“Não dá para usar a palavra AI-5 como se fosse bom dia”, diz Maia sobre fala de Guedes

Redação Portal IMPRENSA | 26/11/2019 13:30
Menos de um mês após Carlos Bolsonaro ter defendido o AI-5, em uma entrevista, a declaração do ministro da Economia, Paulo Guedes, sobre a possibilidade da volta do momento mais duro do regime militar causou indignação da sociedade civil, do STF e de políticos.

“É irresponsável chamar alguém pra rua agora pra fazer quebradeira. Pra dizer que tem que tomar o poder. Se você acredita numa democracia, quem acredita numa democracia espera vencer e ser eleito. Não chama ninguém pra quebrar nada na rua. Ou democracia é só quando o seu lado ganha? Quando o outro lado ganha, com dez meses você já chama todo mundo pra quebrar a rua? Que responsabilidade é essa? Não se assustem então se alguém pedir o AI-5. Já não aconteceu uma vez? Ou foi diferente?” disse Guedes ontem, em Washington, após participar de encontro com empresários.

Crédito:BBC
Ao perceber que tinha tocado em um tema sensível, disse que estava falando em off, mas foi informado de que a coletiva tinha transmissão em tempo real.

“O AI-5 é incompatível com a democracia. Não se constrói o futuro com experiências fracassadas do passado", rebateu o presidente do STF, Dias Toffoli. 

Já o presidente da Câmara, Rodrigo Maia (DEM-RJ), disse que Guedes deveria procurar informações no Google sobre o período. “Não dá para usar a palavra AI-5 como se fosse bom dia ou boa noite”, disse Maia. “O que manifestação de rua tem a ver com AI-5? Fechamento do Congresso? Das assembleias?”
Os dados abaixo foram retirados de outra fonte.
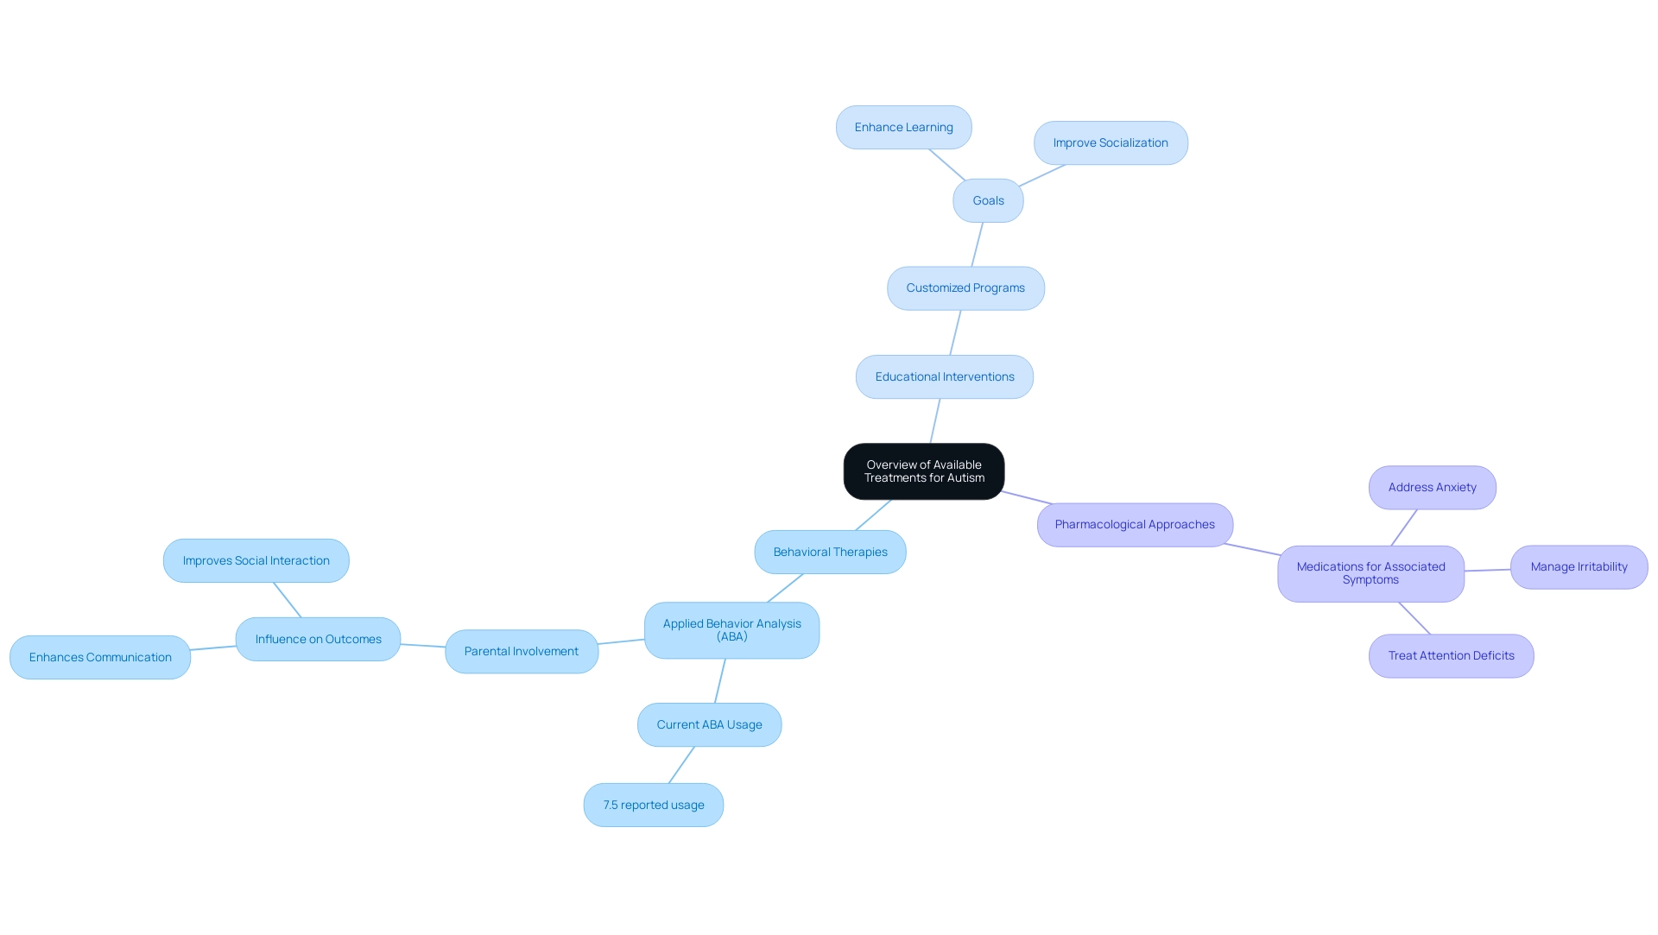Select the Address Anxiety node
The image size is (1658, 935).
pos(1433,486)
“Para entender o que significa a nova moda de mencionar o “AI 5” a todo momento, sugiro o livro “Brasil Nunca Mais”, coordenado pelo cardeal Dom Paulo Evaristo Arns e outros líderes religiosos. E lembro que a Alemanha até hoje não admite a propaganda do nazismo. Um bom exemplo”, escreveu Flávio Dino, governador do Maranhão. 

Questionado, o presidente Jair Bolsonaro evitou comentar as declarações do ministro da Economia. "Agora, a economia, como eu disse, eu sou o técnico de futebol e quem entra em campo são os 22 ministros. É o Paulo Guedes quem está jogando na economia", disse.